Forse la mente della donna è ormai talmente sconvolta, la sua interiorità talmente corrotta e dilaniata, che, convinta di aver trovato Dio in sè stessa, in realtà ciò che ha dato alla luce non è altro che il frutto della sua mostruosità interiore: un mostro tentacolare di forma inizialmente fallica (tra l'altro secondo Lacan la donna vedrebbe nel proprio figlio una sorta di protesi fallica, da qui il suo desiderio di maternità e la gelosia possessiva nei confronti della propria "creatura"-ma ciò che dice Lacan ormai interessa a pochi), che passerà attraverso una serie di metamorfosi finendo per trasformarsi nel doppio di Mark, il maritino da lei inizialmente abbandonato e disposto a far di tutto pur di riconquistarla; ovviamente una versione malvagia di Mark, una proiezione del suo desiderio di come dovrebbe essere Mark.
Ecco quindi che forse la "possessione" del titolo non si riferisce a quella diabolica, divina o comunque metafisica, ma all'amore come necessità di possedere completamente l'altro, assimilarlo, crearlo a propria immagine e somiglianza; forse ciò che si ama, sembra voler dire Zulawski, non è realmente l'altro da sè, ma la proiezione interiore dell'altro: così come Anna (la protagonista) finirà per partorire un doppio malvagio di Mark, allo stesso modo quest'ultimo incontrerà e si innamorerà (ovviamente ricambiato) di una sosia di Anna, un doppio "buono" della moglie, che ormai ha cominciato a sentire sempre più lontana da sè.
Ma Mark ed Anna ormai sono due anime perdute, e non basterà l'incontro con la Anna "angelica" a trattenere Mark dallo sprofondare nell'abisso insieme alla vera Anna, assecondandola addirittura nell'omicidio e seguendola nel suo percorso di autodistruzione.
Ma perchè Anna crede di aver partorito Dio, quando invece si tratta probabilmente dell'esatto opposto, del Male assoluto?
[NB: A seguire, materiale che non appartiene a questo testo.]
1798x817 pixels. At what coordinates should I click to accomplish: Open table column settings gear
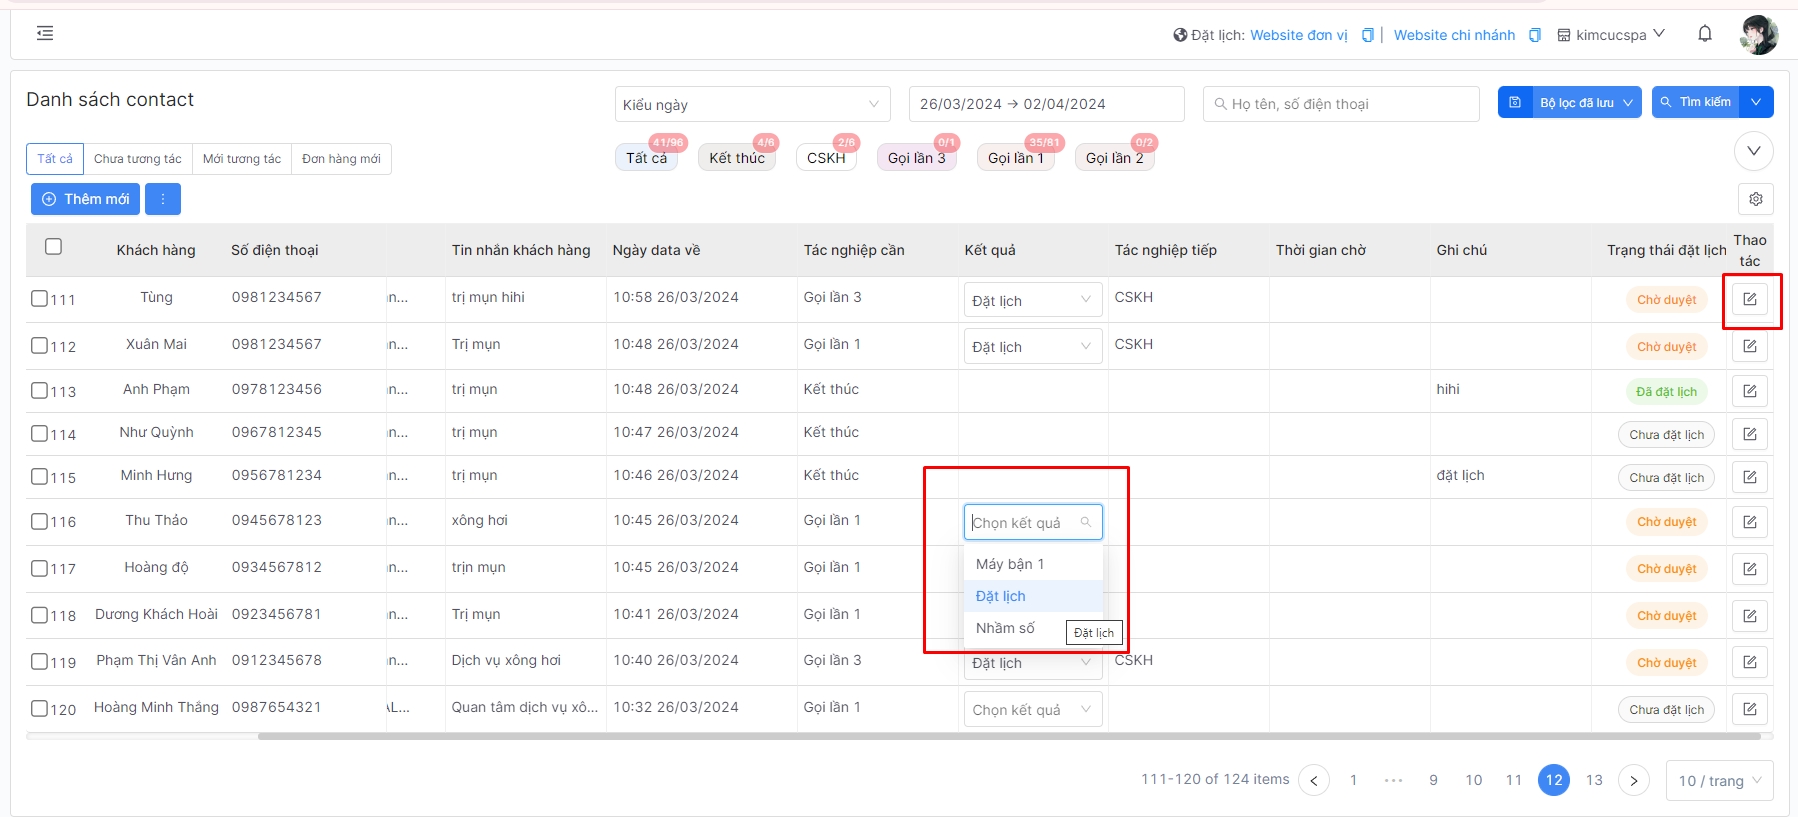pyautogui.click(x=1755, y=199)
Forse perchè, vuol dirci Zulawski, l'uomo è talmente privo di riferimenti spirituali, talmente disorientato nel caos che dominerebbe l'esistenza umana, da scambiare Dio per il Diavolo? O forse perchè (ipotesi ancora più agghiacciante) Dio è proprio quella cosa lì, quel mostro partorito da Anna che alla fine inizierà ad andare in giro seminando il Male nel mondo? E sarà forse per questo che l'uomo è inevitabilmente votato al Male? (si pensi alla vecchietta che esulta inspiegabilmente di fronte all'esplosione dell'appartamento, e in generale alla città che fa da sfondo alla vicenda: Berlino, simbolo di schizofrenia così come delle peggiori nefandezze partorite dall'animo umano).
E forse è qui che il film si ingarbuglia un po', nel tentativo di coniugare la riflessione "metafisico"-esistenziale a quella psicologica e sentimentale. In ogni caso, uno dei pochi film che meritano davvero l'appellativo di "(quasi) capolavoro estremo e maledetto".